For churches that make the difficult decision to welcome and affirm LGBT congregants, there’s a kind of “coming out” process that is no less traumatic for the institution than it is for an individual. The church faces rejection from some of the very people who once called it family; it often finds itself emotionally isolated and financially unsupported; it endures accusations of godlessness and warped theology. It becomes the outcast. And like LGBT people themselves, sometimes the suffering becomes too heavy, and the affirming church does not survive.
This is the reality of churches that go out on a limb for the LGBT community. I’ve heard about these suffering churches time and again, but only recently have I had the opportunity to witness it firsthand, at the church Constantino and I began attending last year. Only months after we started going, it adopted a kind of third-way approach, broadening its marriage practice to include same-sex couples, but allowing space for disagreement and discourse. The move has cost them dearly.
It’s difficult for me to write about the experience without getting worked up: The words that have made it this far on my computer screen belie the fists that repeatedly clench over my keyboard. The experience of pain and suffering is so much more visceral when it happens to something you love.
I’m angry at the people who have left the church, even though I never got the chance to know them before their departure. I have some very un-Christian daydreams about them. In my fantasies, I call these people cowards to their faces. What I want to tell them is that I have spent my entire adult life attending non-affirming churches, volunteering and tithing even in the midst of being marginalized and diminished. And in spite of that, I stayed. I want to grab these people by the shoulders and shout at them: What gives you the right to leave the church the moment you don’t agree with something? I have been disagreeing with the church for years, and yet I have chosen to stay in community. And all that time I have loved Jesus enough to endure your reproach. Were we not called to do life together? Was I the only one who took that oath seriously?
I’m sad because I see the toll it has taken on our church. Although it is rebuilding, it has lost a critical mass of members. There were Sundays when so many chairs were empty it nearly brought me to tears. This church deserves better, I thought. And the correlation to empty seats, of course, is empty coffers. Our church leadership is refreshingly transparent with its finances, but recent updates have been painful, like a loved one divulging increasingly dire test results from a doctor. In my fantasies, I win the lottery and have the funds to set the church right again. I receive a massive and unexpected inheritance. I begin earning a six-figure salary for my books. I know it’s not my role to single-handedly save our church, but we dream about the things we cannot control.
And I feel guilty, so very guilty, because our church did this for people like me. Although Constantino and I had nothing to do with their decision, we are the beneficiaries of the change, and not just in a theoretical sense; we will enjoy the benefit of being married by our pastor, with much of our church family in attendance. Our church is suffering because it prayerfully made a decision that had no practical impact on the vast majority of its members. But it has stuck to that decision because it believes it to be true; it holds to the principle that it is better to err in the direction of kindness and love than in the direction of rules and righteousness. In my fantasies, love is freely given and received, and there is no cost. But we know this to be false. Christ surrounded himself with the most controversial of people, and His price for loving them was high.

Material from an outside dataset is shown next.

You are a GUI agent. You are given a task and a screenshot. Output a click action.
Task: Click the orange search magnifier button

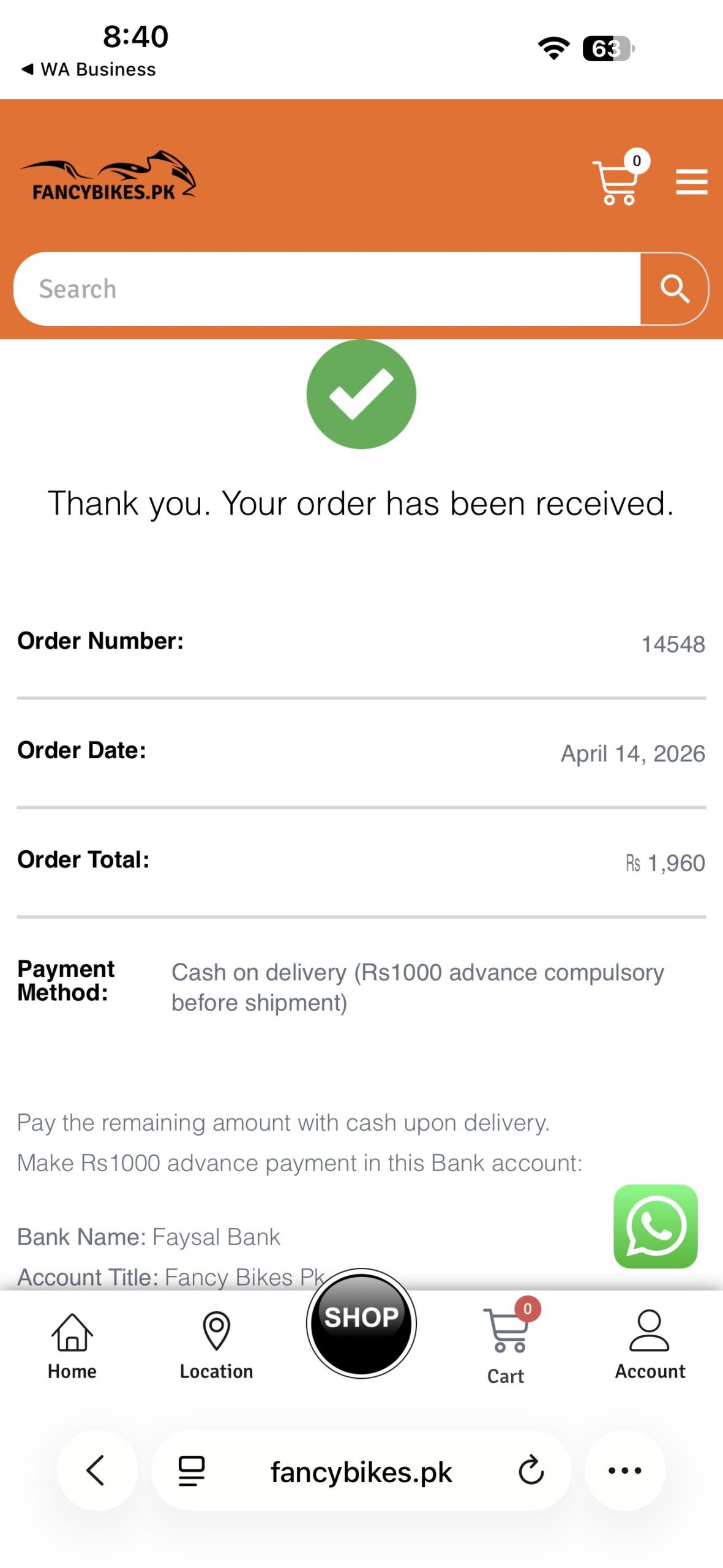coord(674,288)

Suffering love. Does that sound familiar? Never before have I felt loved by the church in the way Jesus loves me. I didn’t even think it possible. At our church, Constantino and I have been cared for with the kind of sacrificial love so many of us claim is the hallmark of the Christian faith. The people who have become our friends over the past year are literally sacrificing to be with us, bringing us “outcasts” into community at the cost of offending and losing others they care about. Is this not the kind of church Jesus hoped to build? And if it is, why is it so rare?
My former church in Los Angeles, of which I’m still fond, loved at an arm’s length. There were a few precious members of the church who loved fully and audaciously (as well as some who didn’t) but the church as an institution loved within boundaries. It was a cautious, careful kind of love. I believe God wants more for the church. Cautious love begets curated relationships. Curated relationships beget boundaries between those who are worthy of our love, and those who fall short.
Audacious love, however, knows no boundaries. It is a love that acts before it assesses, that kisses the leper and plucks wheat on the Sabbath for the hungry. The greatest commandment is not monitoring the rules, nor keeping company with the righteous; the greatest commandment, always and forever, is love.